Mahir İz Hoca, Ömer Ferid Kam ile ilgili bir hatırasını şöyle anlatıyor:
Bir gün yine bir na’t yazmıştı. Şöyle başlıyordu:
“Vücûd-ı akdesin âlâdan âlâ, yâ Resûlullah,
Cemâlindir tecelligâh-ı Mevlâ, yâ Resûlullah.”
Mutasavvıfâne olan bu na’tı istinsah ettim. Son beyti şöyleydi:
“Ferîd-i bînevâyı defter-i uşşâkına kaydet,
Budur senden niyâz-i kalb-i şeydâ yâ Resulullah.”
…
Evde akşam yemeğe oturduğumuz zaman kapı şiddetle çalındı. Elimde peçete kapıya koştum. Bir de baktım ki, Ferid Bey pür heyecan kapıda; dedi ki:
Aman oğlum, ben büyük bir terbiyesizlik yaptım.

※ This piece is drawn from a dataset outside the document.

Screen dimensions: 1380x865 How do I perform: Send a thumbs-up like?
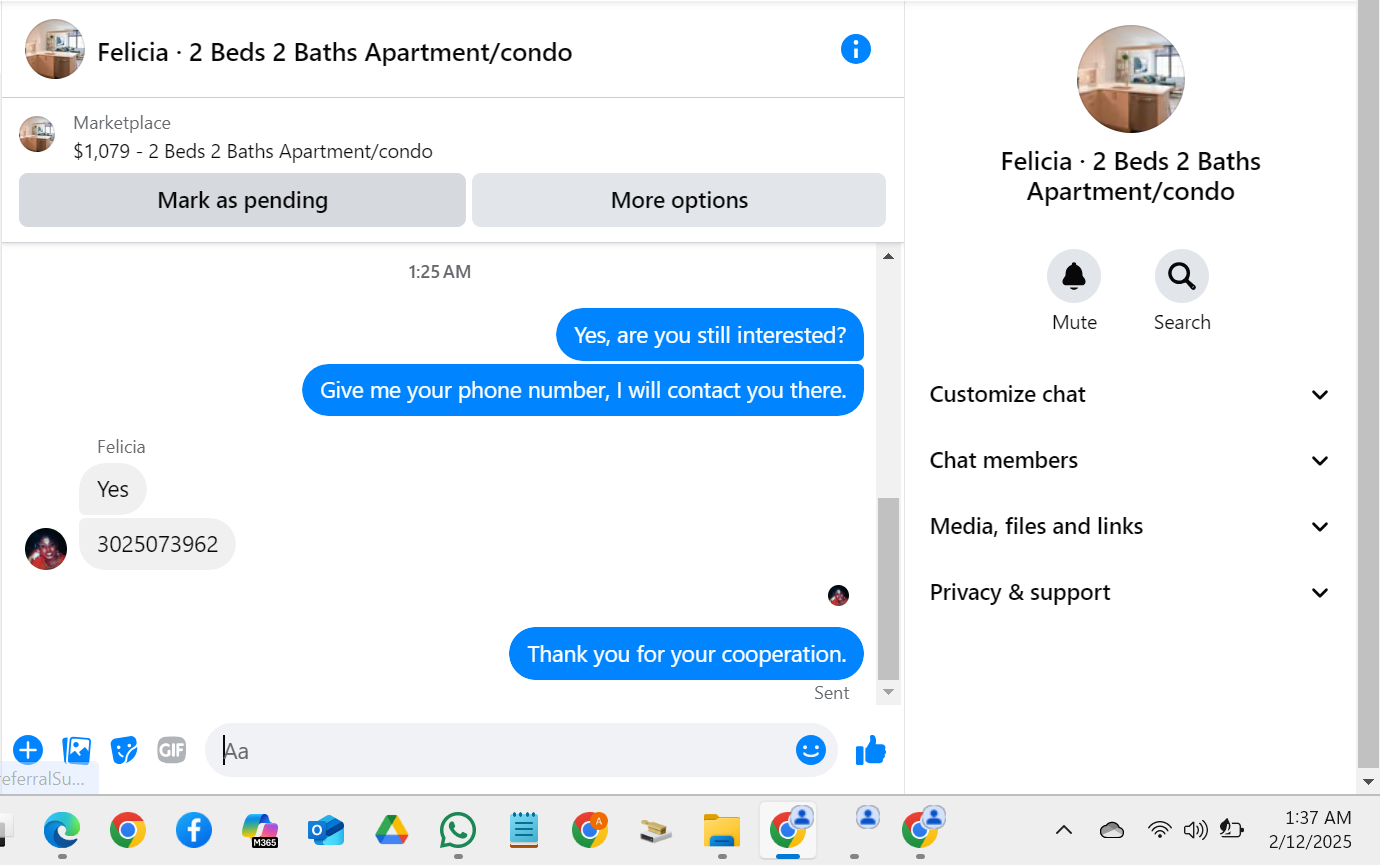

Yazdığını getir de hemen onu düzelteyim. O büyük bir terbiyesizliktir. Resûlullah’a emr edilip “kaydet” denir mi? Hemen o mısraı şöyle düzelt:
“Ferîd-i bînevâ da defter-i uşşakına geçsin” dedi. Ve; “Hemen şimdi düzelt” diye te’kit edip gitti.
Eski hâli ile manzûmenin başkasının eline geçmesinden korkmuştu.
(Kaynak: Mahir İz, Yılların İzi)
…
Na’t: Nitelemek, iyi ve güzel şeyleri dile getirmek; nitelik, vasıf, tavsif etmek. Allah Resulü Hz. Muhammed'i yâd eden ve övgüyle bahseden edebî eserlere verilen isimdir.
İstinsâh: Bir kitabın veya bir metnin bir nüshasını yazmak, onu harfi harfine kopya etmek, aynısını yazmak.
Bînevâ: Zavallı, nasibsiz, muhtaç, çaresiz.
Uşşâk: Âşıklar.
Niyâz-i kalb-i şeydâ: Çok tutkun, müptela olan kalbimin duası yakarışı.
Pür heyecan: Heyecan dolu.
Te’kit: Sağlamlaştırmak, pekiştirmek.
Manzûme: Nazımla yazılmış, şiir biçiminde yazı.